*To do*. Copy exactly the lines of the data below, beginning with the line with "This screenshot has height=789, width=1448." and ending with the line with "Click Cline's gold verified badge". Pictures are to be omitted.

*Material supplied*.
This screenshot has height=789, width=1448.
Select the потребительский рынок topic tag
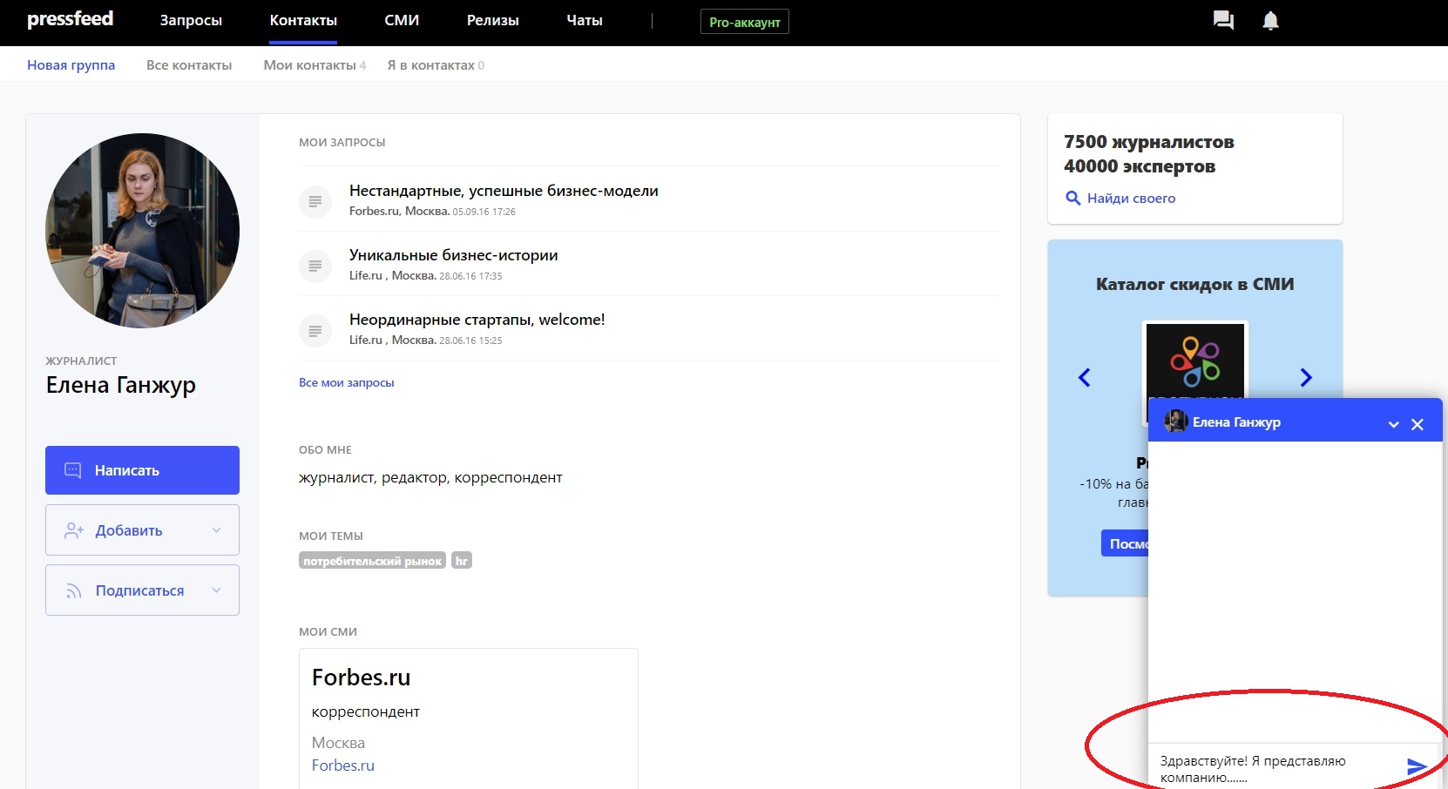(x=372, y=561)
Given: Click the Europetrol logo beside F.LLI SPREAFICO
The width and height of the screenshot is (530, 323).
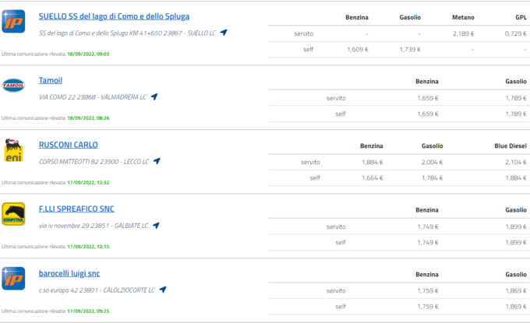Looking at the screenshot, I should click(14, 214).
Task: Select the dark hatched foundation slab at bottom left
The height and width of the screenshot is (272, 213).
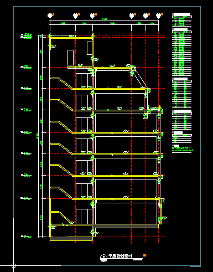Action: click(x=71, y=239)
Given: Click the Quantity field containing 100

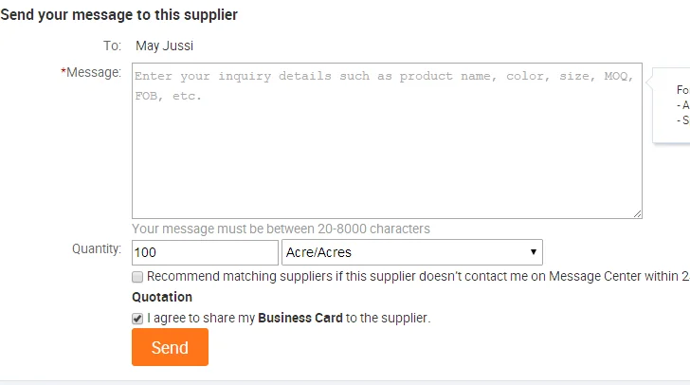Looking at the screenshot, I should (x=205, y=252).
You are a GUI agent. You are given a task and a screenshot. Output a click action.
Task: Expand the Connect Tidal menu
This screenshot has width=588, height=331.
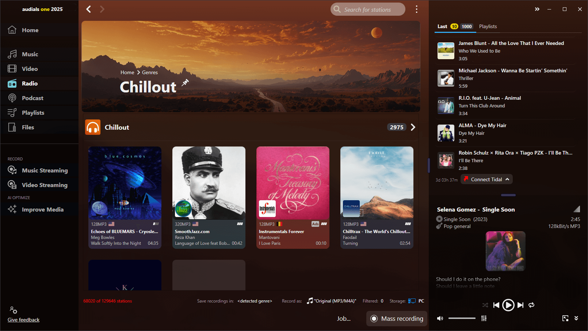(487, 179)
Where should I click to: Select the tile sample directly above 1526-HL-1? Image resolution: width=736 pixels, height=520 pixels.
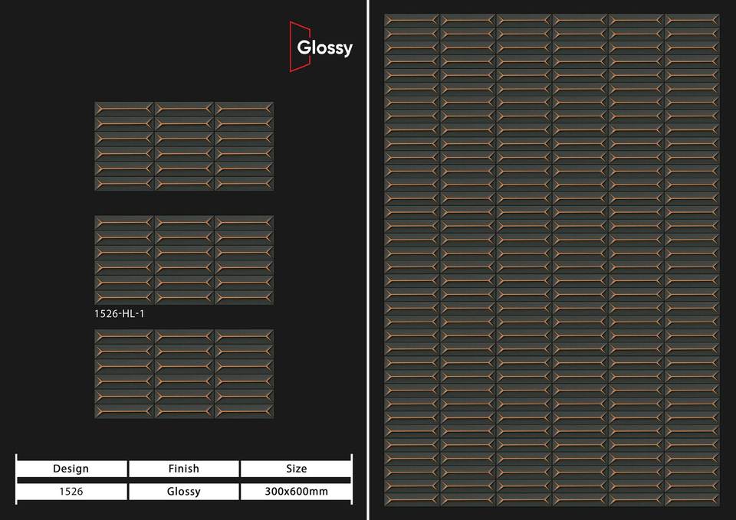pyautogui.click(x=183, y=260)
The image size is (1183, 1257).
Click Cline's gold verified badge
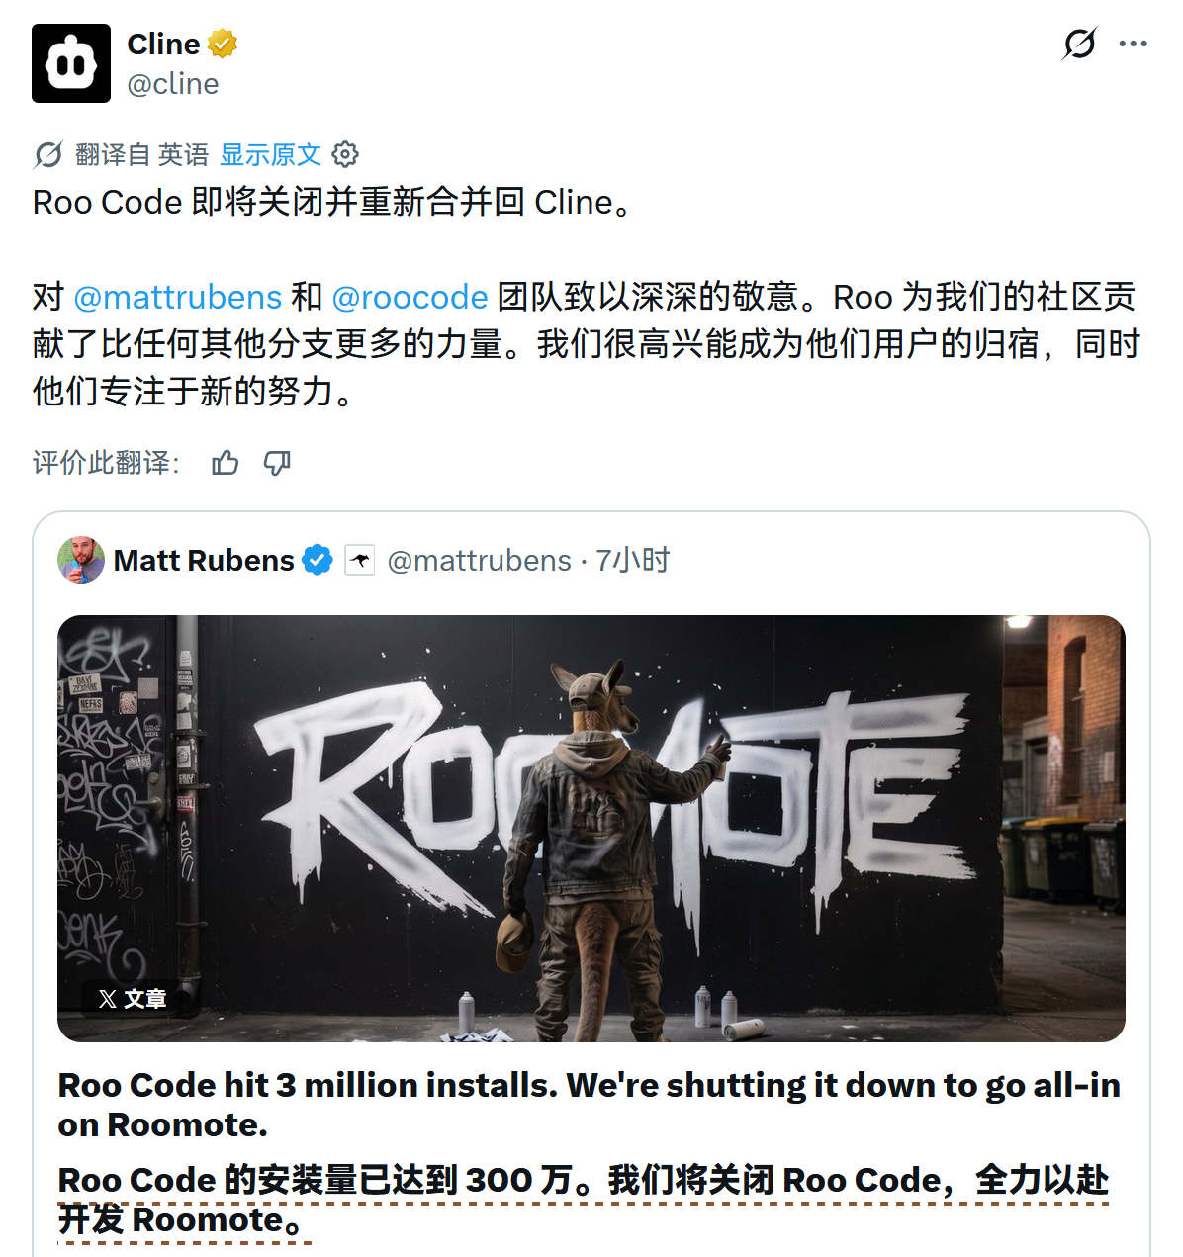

--

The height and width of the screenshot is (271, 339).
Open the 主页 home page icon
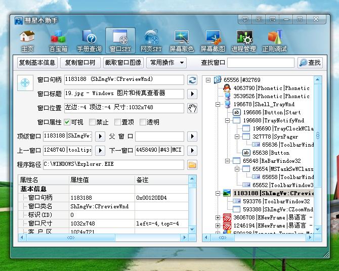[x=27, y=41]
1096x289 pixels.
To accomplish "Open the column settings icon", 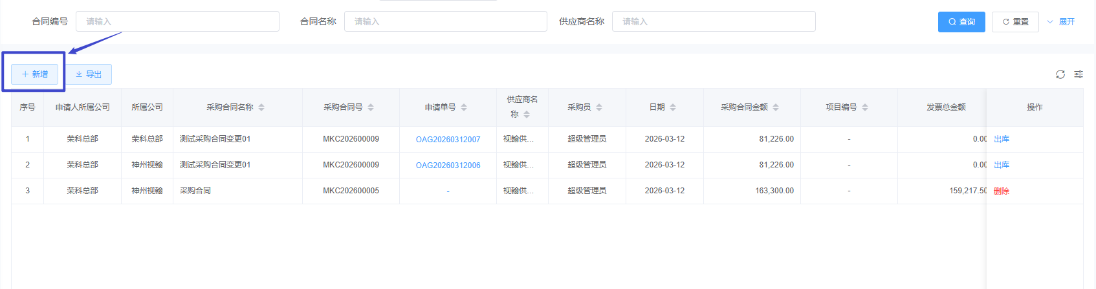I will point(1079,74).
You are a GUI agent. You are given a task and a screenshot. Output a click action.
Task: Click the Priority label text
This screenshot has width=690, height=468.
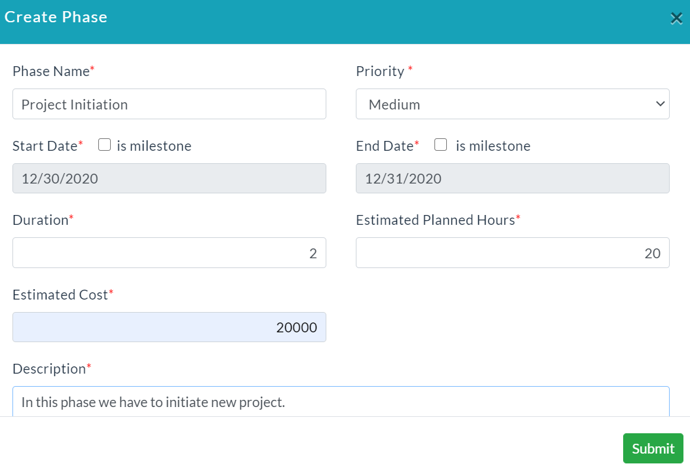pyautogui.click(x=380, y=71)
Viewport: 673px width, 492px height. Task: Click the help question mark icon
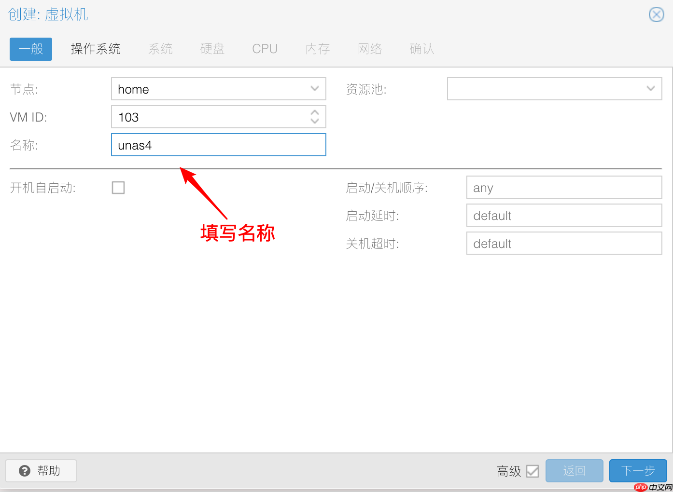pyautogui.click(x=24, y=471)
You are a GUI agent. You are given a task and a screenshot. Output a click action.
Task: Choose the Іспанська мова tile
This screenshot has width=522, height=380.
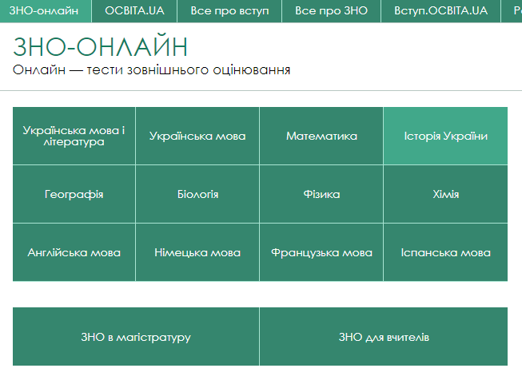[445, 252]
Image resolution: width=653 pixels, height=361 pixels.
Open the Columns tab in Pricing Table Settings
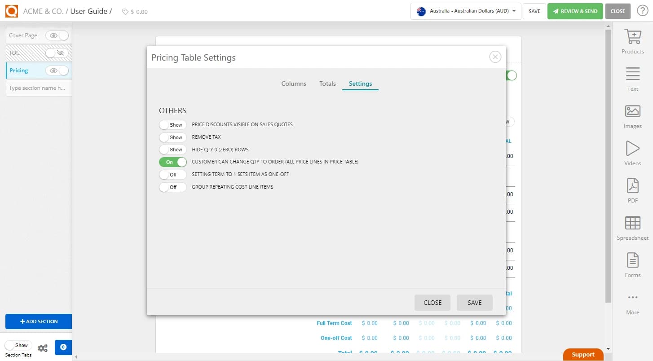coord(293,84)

...

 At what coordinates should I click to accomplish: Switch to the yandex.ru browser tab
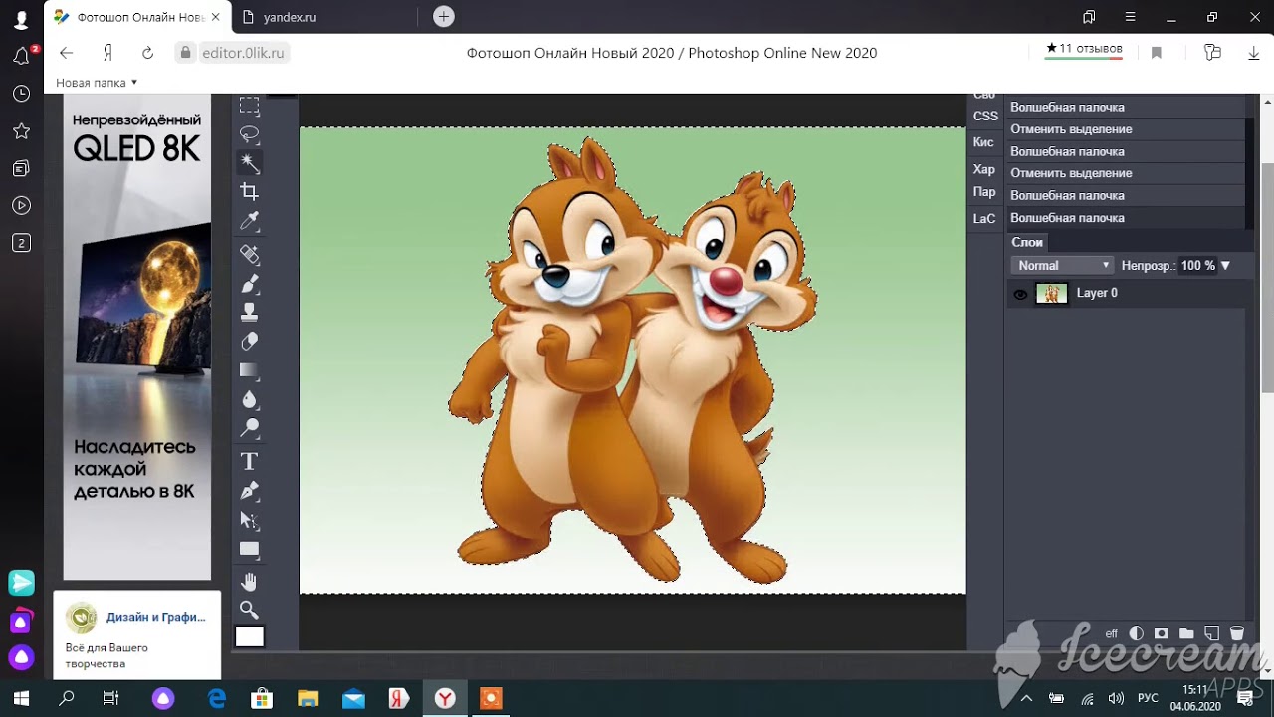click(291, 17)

*Response box*.
This screenshot has height=789, width=1448.
Select the потребительский рынок topic tag
(x=372, y=561)
Given: Click the Europetrol logo beside F.LLI SPREAFICO
The width and height of the screenshot is (530, 323).
Looking at the screenshot, I should click(14, 214).
Task: Select the dark hatched foundation slab at bottom left
The height and width of the screenshot is (272, 213).
Action: click(x=71, y=239)
Given: Click the Quantity field containing 100

Looking at the screenshot, I should (x=205, y=252).
You are a GUI agent. You are given a task and a screenshot. Output a click action.
Task: Expand the Connect Tidal menu
This screenshot has width=588, height=331.
(487, 179)
Where should I click to: Select the tile sample directly above 1526-HL-1? Image resolution: width=736 pixels, height=520 pixels.
pyautogui.click(x=183, y=260)
The image size is (1183, 1257).
Click Cline's gold verified badge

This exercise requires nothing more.